La Grande Guerre 1914-1918 a provoqué la mort de 1 million 357 000 soldats français mais presque autant de chevaux. En effet, alors que 1 880 000 chevaux et mulets ont été incorporés pendant le conflit, 1 million 170 000 chevaux sont morts ou portés disparus, c’est-à -dire 60 % de l’effectif équin total : plus précisément 480 000 sont morts, 280 000 ont été abattus (pour des raisons sanitaires, économiques ou pour abréger leurs souffrances) et 380 000 ont été réformés ou portés disparus. Ces chiffres s’élèvent à 11 millions de chevaux, mulets et ânes pour l’ensemble des belligérants.
Les chiens, absents des effectifs de l’armée avant la guerre, furent ensuite largement réquisitionnés pour accomplir de nombreuses tâches : chiens sanitaires pour repérer les blessés et leur apporter des médicaments, chiens messagers, chiens de transport (apport de nourriture, d’obus voire de mitrailleuses lourdes aux soldats des tranchées, tirage de lignes de téléphone entre les tranchées), chiens sentinelles pour repérer des espions et faire un travail de gué, chiens ratiers, chiens de traineau, chiens mascottes
Alors que les lignes de communication furent rapidement et pour la plupart mises hors d’usage, les 60 000 pigeons voyageurs de l’armée eurent un rôle capital dans le transport des messages. Les nuisibles (rats et poux) faisaient également partie du triste quotidien des poilus. La Grande Guerre eu également ses héros, l’âne Constantin, le chien sergent Stubby, les pigeons Vaillant et Cher ami, et bien d’autres.

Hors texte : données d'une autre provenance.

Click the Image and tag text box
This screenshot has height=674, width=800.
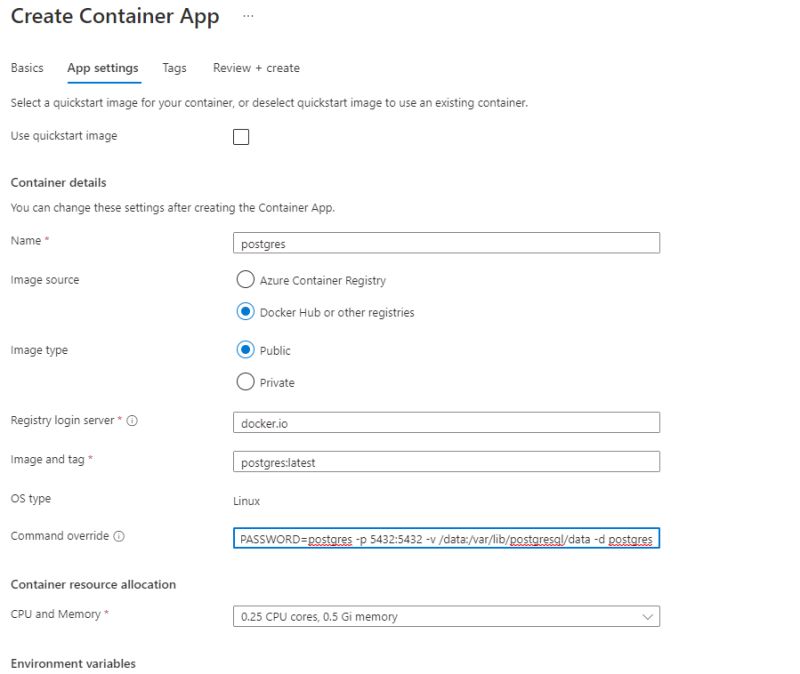445,461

Si le souvenir de cette participation animale a été très présent juste après la guerre, il va s'estomper dès les années 1930, l'image d'une guerre largement mécanisée s’imposant alors avec les taxis de la Marne, l'utilisation des tanks et des avions. Ce conflit marque la fin de la cavalerie laquelle, en dépit de charges héroïques en Belgique, s’efface devant la mécanisation. De nombreux sites et monuments mémoriels rendent hommage au rôle de ces animaux dans le conflit, que ce soit en France (Oise,, Somme, Ardennes, Meurthe et Moselle, Paris) et à l’étranger (Belgique, Londres, USA, Nouvelle-Zélande).
Tous ces animaux sont morts, pour les hommes, ils n’avaient pas le choix. Ils doivent notre reconnaissance et ce sont des vies qui nous obligent.